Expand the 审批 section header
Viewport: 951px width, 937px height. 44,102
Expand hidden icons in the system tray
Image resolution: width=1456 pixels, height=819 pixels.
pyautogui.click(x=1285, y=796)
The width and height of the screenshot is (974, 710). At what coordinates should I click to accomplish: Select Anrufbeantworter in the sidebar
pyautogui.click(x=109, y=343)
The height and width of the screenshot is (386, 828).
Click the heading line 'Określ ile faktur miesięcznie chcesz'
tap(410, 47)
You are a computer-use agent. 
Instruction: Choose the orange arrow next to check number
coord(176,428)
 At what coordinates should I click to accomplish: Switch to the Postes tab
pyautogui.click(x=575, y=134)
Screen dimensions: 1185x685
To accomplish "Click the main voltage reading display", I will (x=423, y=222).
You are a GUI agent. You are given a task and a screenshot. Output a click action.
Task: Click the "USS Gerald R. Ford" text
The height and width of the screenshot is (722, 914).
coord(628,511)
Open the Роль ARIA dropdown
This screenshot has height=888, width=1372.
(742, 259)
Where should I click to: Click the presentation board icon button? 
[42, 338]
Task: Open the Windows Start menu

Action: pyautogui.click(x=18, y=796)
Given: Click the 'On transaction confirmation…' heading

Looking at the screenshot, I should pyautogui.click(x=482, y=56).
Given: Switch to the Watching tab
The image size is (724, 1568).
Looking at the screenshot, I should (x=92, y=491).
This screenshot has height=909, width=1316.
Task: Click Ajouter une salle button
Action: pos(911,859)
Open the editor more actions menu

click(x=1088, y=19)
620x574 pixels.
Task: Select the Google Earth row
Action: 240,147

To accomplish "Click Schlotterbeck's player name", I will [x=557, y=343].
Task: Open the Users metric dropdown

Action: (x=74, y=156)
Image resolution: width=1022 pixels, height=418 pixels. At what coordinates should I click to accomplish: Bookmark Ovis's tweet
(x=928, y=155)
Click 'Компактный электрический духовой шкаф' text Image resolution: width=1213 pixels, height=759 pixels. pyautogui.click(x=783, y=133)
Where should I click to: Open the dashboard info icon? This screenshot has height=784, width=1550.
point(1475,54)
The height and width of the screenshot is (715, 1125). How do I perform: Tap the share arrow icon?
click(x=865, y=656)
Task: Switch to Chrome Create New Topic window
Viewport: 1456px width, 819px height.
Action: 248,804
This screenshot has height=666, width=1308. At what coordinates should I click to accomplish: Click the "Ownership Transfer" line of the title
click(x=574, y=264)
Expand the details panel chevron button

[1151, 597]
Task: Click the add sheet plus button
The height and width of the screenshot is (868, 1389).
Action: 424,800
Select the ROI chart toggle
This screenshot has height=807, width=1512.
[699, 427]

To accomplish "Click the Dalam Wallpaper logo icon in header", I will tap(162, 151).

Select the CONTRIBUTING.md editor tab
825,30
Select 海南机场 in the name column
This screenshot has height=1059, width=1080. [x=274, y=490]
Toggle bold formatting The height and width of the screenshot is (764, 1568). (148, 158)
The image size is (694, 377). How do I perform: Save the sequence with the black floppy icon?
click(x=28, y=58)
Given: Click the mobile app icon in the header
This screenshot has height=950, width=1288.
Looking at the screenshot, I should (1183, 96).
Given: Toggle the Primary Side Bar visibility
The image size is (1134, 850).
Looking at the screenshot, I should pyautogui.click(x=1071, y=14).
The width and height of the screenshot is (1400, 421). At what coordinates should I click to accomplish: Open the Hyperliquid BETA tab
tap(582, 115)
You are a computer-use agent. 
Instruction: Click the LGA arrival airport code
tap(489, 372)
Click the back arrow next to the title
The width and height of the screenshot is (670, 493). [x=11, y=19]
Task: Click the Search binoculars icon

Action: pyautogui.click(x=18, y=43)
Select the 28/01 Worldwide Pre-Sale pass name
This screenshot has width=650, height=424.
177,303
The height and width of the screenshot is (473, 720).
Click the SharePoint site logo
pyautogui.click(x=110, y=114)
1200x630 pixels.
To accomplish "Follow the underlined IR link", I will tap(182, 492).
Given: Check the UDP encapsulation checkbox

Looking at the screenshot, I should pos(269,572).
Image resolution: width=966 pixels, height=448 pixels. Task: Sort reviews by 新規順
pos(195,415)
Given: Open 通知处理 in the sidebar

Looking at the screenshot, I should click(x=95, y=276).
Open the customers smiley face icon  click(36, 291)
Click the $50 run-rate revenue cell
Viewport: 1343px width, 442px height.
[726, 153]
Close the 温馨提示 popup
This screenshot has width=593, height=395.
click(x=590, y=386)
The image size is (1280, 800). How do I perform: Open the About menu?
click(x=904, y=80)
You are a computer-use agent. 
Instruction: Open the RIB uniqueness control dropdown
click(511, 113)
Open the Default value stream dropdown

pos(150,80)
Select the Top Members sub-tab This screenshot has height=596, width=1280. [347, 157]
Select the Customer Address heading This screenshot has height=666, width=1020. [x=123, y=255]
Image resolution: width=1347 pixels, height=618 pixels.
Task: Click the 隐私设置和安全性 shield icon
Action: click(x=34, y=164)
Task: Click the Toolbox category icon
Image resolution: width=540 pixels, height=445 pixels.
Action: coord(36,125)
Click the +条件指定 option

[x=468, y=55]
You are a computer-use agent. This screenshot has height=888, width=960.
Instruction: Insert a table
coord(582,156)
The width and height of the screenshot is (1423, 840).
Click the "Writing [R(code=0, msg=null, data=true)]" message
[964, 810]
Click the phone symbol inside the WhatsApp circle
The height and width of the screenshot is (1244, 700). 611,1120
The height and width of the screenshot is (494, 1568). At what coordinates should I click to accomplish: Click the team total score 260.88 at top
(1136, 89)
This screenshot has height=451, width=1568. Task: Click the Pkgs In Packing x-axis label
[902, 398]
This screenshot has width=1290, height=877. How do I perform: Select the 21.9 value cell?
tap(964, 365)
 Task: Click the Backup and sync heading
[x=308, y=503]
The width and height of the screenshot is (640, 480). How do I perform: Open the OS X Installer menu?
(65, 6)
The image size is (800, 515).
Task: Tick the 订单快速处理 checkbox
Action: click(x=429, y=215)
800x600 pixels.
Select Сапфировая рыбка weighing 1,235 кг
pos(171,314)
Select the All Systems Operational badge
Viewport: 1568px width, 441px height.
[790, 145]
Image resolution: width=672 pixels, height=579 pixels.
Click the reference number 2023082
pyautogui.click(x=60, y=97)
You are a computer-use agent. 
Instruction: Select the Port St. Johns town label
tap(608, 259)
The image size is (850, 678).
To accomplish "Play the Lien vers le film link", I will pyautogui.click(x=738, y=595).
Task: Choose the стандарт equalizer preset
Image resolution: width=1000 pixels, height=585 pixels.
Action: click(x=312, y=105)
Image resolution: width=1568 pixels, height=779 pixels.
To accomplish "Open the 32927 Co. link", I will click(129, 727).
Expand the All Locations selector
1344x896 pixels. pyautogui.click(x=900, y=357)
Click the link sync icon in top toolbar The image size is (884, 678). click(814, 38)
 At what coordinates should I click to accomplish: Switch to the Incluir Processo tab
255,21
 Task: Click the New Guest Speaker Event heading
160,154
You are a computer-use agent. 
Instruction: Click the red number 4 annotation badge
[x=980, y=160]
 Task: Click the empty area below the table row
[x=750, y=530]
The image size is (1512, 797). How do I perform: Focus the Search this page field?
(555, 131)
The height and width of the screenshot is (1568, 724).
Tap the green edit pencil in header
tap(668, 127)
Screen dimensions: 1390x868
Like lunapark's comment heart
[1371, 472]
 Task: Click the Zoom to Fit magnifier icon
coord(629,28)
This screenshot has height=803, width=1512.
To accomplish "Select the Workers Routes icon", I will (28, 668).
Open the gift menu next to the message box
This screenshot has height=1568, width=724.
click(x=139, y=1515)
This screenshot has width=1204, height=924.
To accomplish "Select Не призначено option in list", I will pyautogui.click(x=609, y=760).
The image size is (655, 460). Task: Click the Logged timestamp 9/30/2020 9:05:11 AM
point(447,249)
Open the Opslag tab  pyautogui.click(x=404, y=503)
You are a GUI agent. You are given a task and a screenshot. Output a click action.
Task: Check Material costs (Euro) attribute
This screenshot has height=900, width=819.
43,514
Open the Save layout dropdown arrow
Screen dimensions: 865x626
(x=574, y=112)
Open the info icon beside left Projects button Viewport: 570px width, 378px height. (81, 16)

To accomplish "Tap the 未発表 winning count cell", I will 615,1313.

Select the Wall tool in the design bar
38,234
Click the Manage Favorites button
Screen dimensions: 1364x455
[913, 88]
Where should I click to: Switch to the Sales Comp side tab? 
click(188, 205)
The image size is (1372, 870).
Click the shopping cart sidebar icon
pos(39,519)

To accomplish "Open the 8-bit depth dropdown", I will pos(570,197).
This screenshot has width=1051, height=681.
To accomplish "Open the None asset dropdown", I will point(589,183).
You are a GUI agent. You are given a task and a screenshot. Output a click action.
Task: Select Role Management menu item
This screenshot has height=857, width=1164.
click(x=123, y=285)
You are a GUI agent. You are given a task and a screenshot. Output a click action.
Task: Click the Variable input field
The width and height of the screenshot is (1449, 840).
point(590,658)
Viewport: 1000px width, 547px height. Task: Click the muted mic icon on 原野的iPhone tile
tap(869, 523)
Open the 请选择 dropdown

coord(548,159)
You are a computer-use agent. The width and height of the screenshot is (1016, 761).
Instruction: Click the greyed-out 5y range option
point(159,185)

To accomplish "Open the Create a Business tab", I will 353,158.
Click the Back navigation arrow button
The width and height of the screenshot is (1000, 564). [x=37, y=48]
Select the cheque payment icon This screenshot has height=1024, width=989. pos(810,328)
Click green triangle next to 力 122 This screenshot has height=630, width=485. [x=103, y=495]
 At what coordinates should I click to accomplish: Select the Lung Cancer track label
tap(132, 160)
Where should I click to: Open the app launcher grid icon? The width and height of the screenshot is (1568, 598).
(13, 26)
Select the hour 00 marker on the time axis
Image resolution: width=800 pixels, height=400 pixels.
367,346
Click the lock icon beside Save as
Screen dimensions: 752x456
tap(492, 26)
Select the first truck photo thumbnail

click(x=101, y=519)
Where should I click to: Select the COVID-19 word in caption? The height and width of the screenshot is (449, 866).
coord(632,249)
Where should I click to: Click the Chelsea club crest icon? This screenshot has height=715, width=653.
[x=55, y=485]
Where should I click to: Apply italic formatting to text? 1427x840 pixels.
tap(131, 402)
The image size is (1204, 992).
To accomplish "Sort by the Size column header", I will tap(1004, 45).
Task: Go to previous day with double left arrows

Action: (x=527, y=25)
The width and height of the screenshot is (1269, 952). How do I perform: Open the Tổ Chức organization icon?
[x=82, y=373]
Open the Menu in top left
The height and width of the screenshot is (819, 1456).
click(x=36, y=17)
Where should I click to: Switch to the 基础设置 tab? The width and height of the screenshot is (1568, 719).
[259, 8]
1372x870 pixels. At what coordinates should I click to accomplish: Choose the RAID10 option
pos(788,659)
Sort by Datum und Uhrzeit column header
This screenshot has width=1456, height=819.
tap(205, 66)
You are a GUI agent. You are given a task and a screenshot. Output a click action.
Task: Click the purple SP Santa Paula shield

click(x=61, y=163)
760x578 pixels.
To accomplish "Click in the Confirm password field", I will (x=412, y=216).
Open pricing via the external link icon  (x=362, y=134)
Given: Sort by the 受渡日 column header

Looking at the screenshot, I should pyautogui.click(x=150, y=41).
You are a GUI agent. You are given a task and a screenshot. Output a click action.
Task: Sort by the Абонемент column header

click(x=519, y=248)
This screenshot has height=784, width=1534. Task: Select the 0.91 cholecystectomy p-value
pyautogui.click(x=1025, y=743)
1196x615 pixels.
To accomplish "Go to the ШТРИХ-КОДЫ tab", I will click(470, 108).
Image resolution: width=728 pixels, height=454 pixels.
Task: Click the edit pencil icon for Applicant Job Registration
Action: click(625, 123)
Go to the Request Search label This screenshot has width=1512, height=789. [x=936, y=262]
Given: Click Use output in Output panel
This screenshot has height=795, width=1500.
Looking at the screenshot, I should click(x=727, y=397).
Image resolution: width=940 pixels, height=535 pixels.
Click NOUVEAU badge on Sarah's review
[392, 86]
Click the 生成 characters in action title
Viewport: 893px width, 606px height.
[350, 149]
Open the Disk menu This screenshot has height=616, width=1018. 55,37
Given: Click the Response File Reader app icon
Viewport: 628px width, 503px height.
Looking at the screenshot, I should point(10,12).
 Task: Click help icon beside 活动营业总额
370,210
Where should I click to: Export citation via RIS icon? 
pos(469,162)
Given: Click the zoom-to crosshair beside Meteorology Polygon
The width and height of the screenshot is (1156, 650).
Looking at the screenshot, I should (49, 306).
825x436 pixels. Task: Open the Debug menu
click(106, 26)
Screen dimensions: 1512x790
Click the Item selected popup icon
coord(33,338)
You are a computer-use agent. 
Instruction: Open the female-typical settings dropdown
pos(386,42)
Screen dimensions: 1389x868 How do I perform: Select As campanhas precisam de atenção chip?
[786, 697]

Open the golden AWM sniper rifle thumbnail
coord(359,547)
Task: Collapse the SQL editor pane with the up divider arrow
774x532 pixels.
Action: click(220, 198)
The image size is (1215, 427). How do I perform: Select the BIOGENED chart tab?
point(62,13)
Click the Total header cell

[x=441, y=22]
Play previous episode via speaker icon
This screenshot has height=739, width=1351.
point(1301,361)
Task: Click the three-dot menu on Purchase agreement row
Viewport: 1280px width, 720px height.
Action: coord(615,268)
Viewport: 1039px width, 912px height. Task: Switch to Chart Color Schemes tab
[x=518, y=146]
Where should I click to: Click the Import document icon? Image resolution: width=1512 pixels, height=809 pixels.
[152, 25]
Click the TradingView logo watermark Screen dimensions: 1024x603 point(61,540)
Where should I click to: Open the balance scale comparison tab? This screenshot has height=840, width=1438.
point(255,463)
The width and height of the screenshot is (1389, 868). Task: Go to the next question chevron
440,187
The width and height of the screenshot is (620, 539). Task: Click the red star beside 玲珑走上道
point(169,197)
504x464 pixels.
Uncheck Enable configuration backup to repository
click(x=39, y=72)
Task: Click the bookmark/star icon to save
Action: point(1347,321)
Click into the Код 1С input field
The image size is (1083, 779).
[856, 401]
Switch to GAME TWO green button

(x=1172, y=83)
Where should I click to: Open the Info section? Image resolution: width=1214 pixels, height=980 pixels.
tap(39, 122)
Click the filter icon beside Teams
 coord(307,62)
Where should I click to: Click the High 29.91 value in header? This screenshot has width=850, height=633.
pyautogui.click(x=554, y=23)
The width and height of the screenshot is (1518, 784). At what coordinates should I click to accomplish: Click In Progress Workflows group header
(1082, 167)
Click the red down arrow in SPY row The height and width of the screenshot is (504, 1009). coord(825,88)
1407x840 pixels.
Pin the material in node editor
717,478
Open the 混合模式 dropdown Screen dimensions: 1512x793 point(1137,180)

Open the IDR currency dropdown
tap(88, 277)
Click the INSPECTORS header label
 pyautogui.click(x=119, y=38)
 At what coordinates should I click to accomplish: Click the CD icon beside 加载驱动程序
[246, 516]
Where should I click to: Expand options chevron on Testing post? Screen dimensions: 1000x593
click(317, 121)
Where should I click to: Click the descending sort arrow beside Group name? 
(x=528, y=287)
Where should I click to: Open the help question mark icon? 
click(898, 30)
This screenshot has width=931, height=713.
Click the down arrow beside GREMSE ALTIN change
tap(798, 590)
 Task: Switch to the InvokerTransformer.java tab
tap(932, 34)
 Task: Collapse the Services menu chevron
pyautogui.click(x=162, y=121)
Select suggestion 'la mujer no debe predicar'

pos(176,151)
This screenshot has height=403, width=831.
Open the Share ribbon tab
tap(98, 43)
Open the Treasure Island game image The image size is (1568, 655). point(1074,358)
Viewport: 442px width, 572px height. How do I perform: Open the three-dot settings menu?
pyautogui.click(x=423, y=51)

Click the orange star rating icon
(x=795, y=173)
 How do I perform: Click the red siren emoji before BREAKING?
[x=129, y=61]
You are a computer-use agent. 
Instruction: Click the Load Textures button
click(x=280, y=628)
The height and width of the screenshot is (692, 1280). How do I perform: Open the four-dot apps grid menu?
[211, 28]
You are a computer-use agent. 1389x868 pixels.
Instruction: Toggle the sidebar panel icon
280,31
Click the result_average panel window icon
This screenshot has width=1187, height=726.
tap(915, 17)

+++

Task requirements: Reproduce word for word everything from the first of the lines above down to the line containing "will (x=423, y=222).", with both of those lines included.

Result:
Expand the 审批 section header
Viewport: 951px width, 937px height. 44,102
Expand hidden icons in the system tray
Image resolution: width=1456 pixels, height=819 pixels.
pyautogui.click(x=1285, y=796)
The width and height of the screenshot is (974, 710). At what coordinates should I click to accomplish: Select Anrufbeantworter in the sidebar
pyautogui.click(x=109, y=343)
The height and width of the screenshot is (386, 828).
Click the heading line 'Określ ile faktur miesięcznie chcesz'
tap(410, 47)
You are a computer-use agent. 
Instruction: Choose the orange arrow next to check number
coord(176,428)
 At what coordinates should I click to accomplish: Switch to the Postes tab
pyautogui.click(x=575, y=134)
Screen dimensions: 1185x685
To accomplish "Click the main voltage reading display", I will (x=423, y=222).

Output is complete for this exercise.